I find the word ‘presentation,’ frankly, pretty challenging.
If I set up my classroom in a way such that the only acceptable dynamic was for me to deliver content and my students to passively accept it, you, my admins, my colleagues, and most importantly, my students, would be right to call BS on my teaching. I would call BS on that teaching. That isn’t how I really do anything.
Do you see where I’m going here? If all of us generally agree that the ‘sage on the stage’ mode is pretty outdated, pretty ineffective, and I think we do generally agree on that, then why are we presenting in rooms set up for only that?
In our Surviving (And Loving) Teaching presentation we expected the attendees to write, speak to one another, and speak to the group as a whole. Part of our goal was to get as many voices heard as we could (since we think being heard is an important part of ‘surviving (and loving) teaching.’ We got there, but we did so despite the furniture. Being up on that dais created a physical barrier between us and the other people in the room. I don’t want barriers between me and my students. OR between me and my colleagues. Most of my professional life has been trying to figure out how to knock down barriers, or at least get around them.

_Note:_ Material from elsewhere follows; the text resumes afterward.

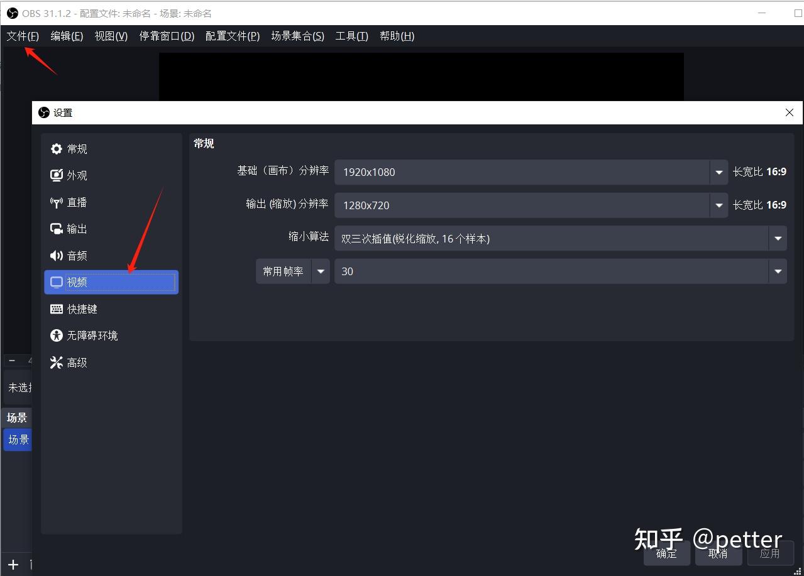Screen dimensions: 804x576
Task: Open the 直播 stream settings section
Action: click(x=77, y=202)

I’ve watched this dynamic my whole life. When I worked in the ski industry, someone who was the most engaging, dynamic instructor you could possible imagine when working with paying clients, suddenly had a group of colleagues freezing their butts off standing on the side of a run talking when they were in trainer mode. How many PD events have you been to where the leader was expounding on the need to be active and engaging while not actually being active and engaging themselves? Or even worse, making a gesture towards active and engaging without actually succeeding. I’ve been to grad school, three times. I can handle a lecture just fine. But fake active teaching just pisses me off.
One of the most delicious moments of irony in my professional life was my Ed Psych professor in my licensure program lecturing for eighty minutes about the need for multiple modalities of assessment in a course where the only assessment was multiple choice tests filled out on scan-tron sheets.
If we want teachers to teach in an active and engaging manner, then they need to be trained in ways to be active and engaging. They also need to be trained in active and engaging ways. We replicate the deep structures we are raised in. It took me years as a teacher to realize that if I really wanted to change how my classroom worked, I had to change how it looks. Part of that was rearranging the furniture.
We talked in our grading session about D.F. Wallace’s great speech “This Is Water.” ‘Water’ is the stuff that’s invisible. The structure you don’t question. The arrangement of the furniture and it’s profound effect on how we engage one another.
Just pointing out the water.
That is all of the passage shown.